#### [EXERCISE MATERIALS]
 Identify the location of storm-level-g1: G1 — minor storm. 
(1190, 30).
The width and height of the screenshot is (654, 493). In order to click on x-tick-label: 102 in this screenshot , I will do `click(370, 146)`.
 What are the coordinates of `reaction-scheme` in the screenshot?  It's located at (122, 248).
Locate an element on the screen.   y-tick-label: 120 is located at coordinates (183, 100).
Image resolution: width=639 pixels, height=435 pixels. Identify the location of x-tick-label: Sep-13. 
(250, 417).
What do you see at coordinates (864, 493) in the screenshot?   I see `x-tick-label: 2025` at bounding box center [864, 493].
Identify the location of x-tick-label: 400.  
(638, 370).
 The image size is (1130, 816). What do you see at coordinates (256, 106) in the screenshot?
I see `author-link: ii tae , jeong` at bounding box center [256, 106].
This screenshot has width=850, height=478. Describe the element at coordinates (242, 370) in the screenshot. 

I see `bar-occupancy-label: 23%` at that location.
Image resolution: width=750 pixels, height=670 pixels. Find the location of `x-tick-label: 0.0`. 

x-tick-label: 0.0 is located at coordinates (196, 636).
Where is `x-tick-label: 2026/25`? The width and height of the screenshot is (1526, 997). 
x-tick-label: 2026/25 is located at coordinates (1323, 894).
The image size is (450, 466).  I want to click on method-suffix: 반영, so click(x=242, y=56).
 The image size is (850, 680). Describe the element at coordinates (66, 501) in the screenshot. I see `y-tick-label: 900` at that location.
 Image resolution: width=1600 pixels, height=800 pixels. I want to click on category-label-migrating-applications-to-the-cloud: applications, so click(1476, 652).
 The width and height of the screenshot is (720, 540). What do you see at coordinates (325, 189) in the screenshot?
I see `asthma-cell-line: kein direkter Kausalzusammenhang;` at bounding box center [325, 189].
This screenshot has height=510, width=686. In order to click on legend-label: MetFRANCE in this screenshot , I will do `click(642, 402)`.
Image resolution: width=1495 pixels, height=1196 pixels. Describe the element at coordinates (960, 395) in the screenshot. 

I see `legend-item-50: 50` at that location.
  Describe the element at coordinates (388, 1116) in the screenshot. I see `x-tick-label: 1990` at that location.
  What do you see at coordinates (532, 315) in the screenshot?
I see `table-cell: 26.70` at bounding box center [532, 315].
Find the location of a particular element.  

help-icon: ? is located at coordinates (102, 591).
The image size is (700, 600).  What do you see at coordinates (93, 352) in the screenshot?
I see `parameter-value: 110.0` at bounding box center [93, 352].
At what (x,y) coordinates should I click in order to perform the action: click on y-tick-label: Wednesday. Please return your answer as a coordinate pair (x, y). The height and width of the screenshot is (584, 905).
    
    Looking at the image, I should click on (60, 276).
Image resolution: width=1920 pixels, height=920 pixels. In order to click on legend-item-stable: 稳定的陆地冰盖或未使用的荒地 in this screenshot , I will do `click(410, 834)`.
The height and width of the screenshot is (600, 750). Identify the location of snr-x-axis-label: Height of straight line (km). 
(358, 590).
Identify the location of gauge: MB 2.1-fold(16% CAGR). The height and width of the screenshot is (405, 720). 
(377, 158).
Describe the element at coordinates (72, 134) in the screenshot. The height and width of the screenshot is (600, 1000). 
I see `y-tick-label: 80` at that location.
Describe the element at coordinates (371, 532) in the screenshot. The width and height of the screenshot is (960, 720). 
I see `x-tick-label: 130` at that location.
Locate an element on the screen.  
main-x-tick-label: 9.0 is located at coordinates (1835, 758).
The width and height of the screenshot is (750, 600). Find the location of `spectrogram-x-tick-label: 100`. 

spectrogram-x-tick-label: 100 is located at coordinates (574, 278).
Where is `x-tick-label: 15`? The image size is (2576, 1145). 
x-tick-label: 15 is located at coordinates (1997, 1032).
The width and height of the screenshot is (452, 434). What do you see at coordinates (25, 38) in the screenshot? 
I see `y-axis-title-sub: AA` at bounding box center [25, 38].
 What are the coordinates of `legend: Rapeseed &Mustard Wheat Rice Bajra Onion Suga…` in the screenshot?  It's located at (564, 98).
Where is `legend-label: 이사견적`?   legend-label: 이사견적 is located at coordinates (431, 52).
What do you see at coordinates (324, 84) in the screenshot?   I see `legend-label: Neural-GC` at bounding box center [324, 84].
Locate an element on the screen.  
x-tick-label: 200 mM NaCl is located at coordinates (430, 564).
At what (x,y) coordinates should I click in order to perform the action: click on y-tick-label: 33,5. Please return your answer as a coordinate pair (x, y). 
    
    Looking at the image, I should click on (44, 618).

#### [EXERCISE OBJECTIVE]
Reproduce the records exactly, starting at the line that contains "on y-tick-label: 33,5." and ending at the end of the records, with both ends included.

#### [SOLUTION FOR THIS PROBLEM]
At what (x,y) coordinates should I click in order to perform the action: click on y-tick-label: 33,5. Please return your answer as a coordinate pair (x, y). 
    
    Looking at the image, I should click on (44, 618).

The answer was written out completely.